EXERCISE INSTRUCTIONS. Output the line containing "FAQ (344, 2425)", then every remaining line of the entries below, exactly as written and with no other text.

Saved entries.
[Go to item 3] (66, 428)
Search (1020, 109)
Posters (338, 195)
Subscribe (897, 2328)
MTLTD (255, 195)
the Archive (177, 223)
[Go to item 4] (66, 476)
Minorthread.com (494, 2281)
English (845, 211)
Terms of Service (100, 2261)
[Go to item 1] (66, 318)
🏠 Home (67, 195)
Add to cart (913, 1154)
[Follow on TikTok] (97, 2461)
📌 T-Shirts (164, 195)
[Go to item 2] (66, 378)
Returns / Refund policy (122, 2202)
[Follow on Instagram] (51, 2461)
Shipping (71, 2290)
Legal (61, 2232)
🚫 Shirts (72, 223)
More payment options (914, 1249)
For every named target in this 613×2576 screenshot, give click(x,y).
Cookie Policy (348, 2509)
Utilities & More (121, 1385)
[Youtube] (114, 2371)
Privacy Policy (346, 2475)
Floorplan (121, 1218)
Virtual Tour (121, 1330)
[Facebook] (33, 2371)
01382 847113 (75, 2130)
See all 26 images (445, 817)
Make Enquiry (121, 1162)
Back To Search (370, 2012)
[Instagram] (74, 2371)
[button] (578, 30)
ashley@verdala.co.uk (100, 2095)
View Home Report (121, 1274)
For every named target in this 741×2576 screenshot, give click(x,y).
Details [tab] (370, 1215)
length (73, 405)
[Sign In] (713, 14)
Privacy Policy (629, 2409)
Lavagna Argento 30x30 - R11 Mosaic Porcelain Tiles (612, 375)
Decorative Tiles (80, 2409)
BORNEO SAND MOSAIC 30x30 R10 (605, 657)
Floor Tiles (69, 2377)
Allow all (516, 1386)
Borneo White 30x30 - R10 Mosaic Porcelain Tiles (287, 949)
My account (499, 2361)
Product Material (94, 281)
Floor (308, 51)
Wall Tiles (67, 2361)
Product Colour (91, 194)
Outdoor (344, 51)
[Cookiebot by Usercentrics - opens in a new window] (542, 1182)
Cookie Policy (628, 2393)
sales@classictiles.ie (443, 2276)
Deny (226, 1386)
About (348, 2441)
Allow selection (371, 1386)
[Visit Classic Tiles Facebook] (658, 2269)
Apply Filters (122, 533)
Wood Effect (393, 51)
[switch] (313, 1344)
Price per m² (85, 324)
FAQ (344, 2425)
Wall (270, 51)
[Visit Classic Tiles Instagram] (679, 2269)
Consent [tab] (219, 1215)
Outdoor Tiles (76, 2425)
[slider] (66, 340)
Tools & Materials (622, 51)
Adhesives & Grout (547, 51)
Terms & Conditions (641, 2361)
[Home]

TASK OUTPUT.
FAQ (344, 2425)
Wall (270, 51)
[Visit Classic Tiles Instagram] (679, 2269)
Consent [tab] (219, 1215)
Outdoor Tiles (76, 2425)
[slider] (66, 340)
Tools & Materials (622, 51)
Adhesives & Grout (547, 51)
Terms & Conditions (641, 2361)
[Home]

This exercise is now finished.